A diet to keep your high sugar levels in check

Here’s how to make your meals diabetic-friendly.

According to a report by the World Health Organisation (WHO), there are 77 million Indians above the age of 18 who are suffering from diabetes (the second highest in the world after China). With it increasing at an alarming rate amongst all age groups, it’s important for diabetics to keep things under control with diet being one to do it. 

Here are some diet tips by an expert:

Balance carbohydrates: As people age, their metabolism tends to slow down, and they may be less physically active.
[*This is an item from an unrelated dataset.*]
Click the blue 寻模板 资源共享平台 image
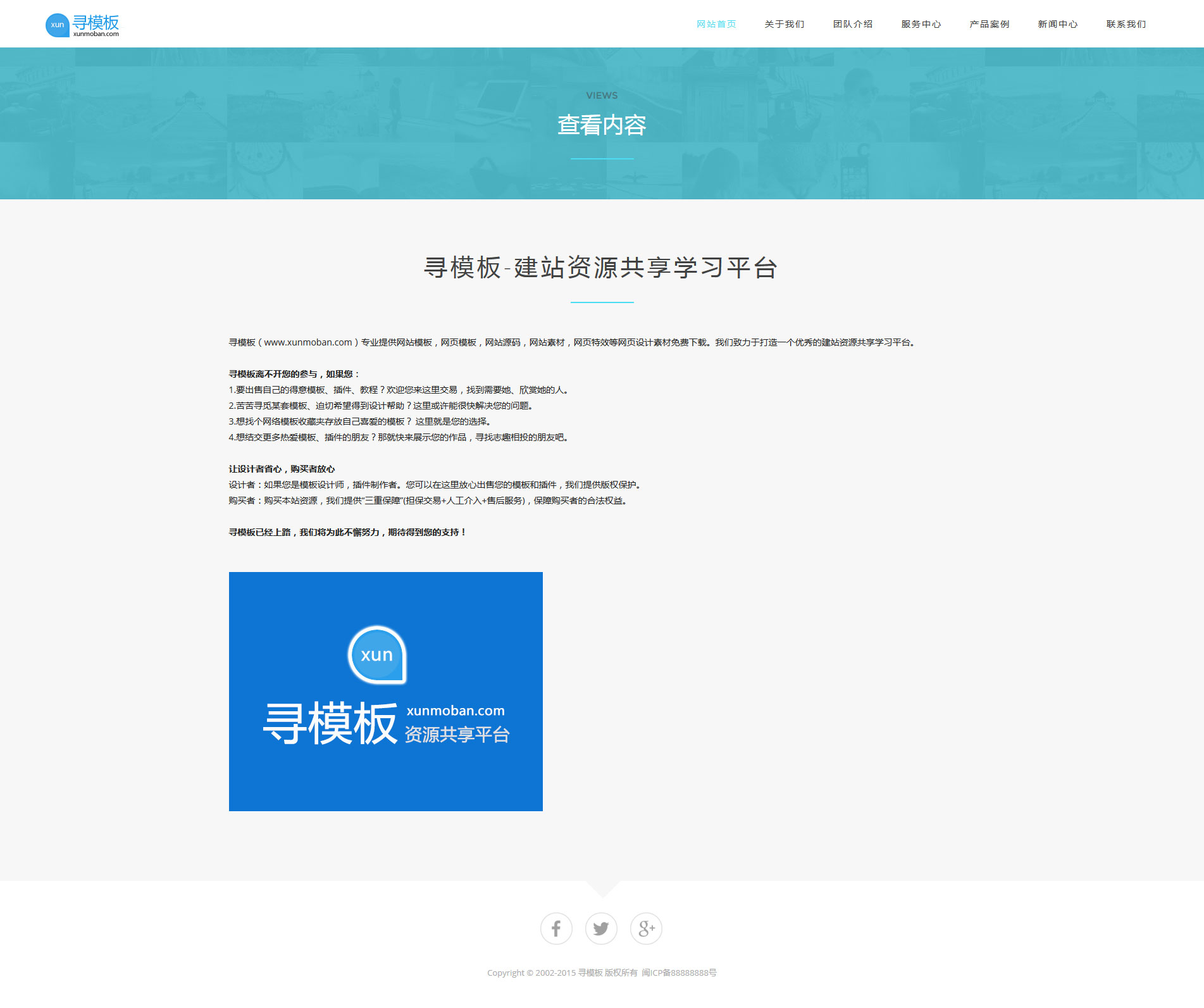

Therefore, it becomes even more important for the elderly to choose complex carbohydrates that are digested more slowly, providing a steady release of glucose into the bloodstream. This helps prevent sudden spikes or drops in blood sugar levels.

Control portion sizes: Adults often have decreased appetites or reduced calorie needs. Monitoring portion sizes becomes crucial to avoid excessive calorie intake or the risk of malnutrition. Using smaller plates and bowls can help manage portion sizes and prevent overeating.
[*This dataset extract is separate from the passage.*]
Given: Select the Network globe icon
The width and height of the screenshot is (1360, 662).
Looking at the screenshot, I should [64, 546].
Include lean protein: Adequate protein intake is important for maintaining muscle mass, promoting wound healing, and providing essential amino acids. As people age, they may be more prone to muscle loss, making it essential to include lean protein sources such as skinless poultry, fish, tofu, eggs, and beans in their meals.
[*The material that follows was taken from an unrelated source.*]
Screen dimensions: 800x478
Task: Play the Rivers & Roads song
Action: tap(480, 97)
Emphasize fibre-rich foods: Fibre plays a vital role in managing blood sugar levels and promoting gastrointestinal health. Including fiber-rich foods like fruits, vegetables, whole grains, and legumes can help regulate digestion, prevent constipation, and provide a feeling of fullness.

Limit saturated and trans fats: The elderly population often faces an increased risk of cardiovascular issues. Therefore, it's important to limit unhealthy fats, including saturated fats and trans fats, which can contribute to heart disease. Choosing healthier fats like nuts, seeds, avocados, and olive oil can help maintain heart health.

Select low-fat dairy: Calcium and vitamin D are essential for maintaining bone health, which becomes increasingly important as individuals age. Opting for low-fat or fat-free dairy products like skim milk, low-fat yoghurt, and reduced-fat cheese provides these nutrients without adding excessive saturated fats.

Increase vegetable intake: Non-starchy vegetables should be emphasized in the elderly diet due to their low glycemic index, high fiber content, and abundance of vitamins and minerals. These vegetables, such as leafy greens, broccoli, cauliflower, peppers, and zucchini, provide vital nutrients while being lower in carbohydrates.

Avoid sugary beverages: As people age, their thirst sensation may diminish, making it important to prioritize hydration. It's essential to choose beverages wisely and avoid sugary drinks like soda and fruit juices, as they can lead to blood sugar spikes. Opting for water, unsweetened tea, or infused water is the best way to stay hydrated without adding unnecessary sugar.

Limit sodium intake: Adults, with age, may be more susceptible to high blood pressure and fluid retention. Reducing sodium intake by avoiding processed and packaged foods can help manage these issues. Instead, using herbs and spices to enhance the flavour of meals can reduce the need for added salt while still making the food enjoyable.

Regular meals and snacks: Establishing a consistent eating schedule with balanced meals and snacks is important for the elderly population. This helps maintain stable blood sugar levels throughout the day and prevents hunger-induced overeating or prolonged periods without food. Regular meals and snacks can also help manage medications that need to be taken with food.

So, keep them in check with the blood sugar levels on the right balance.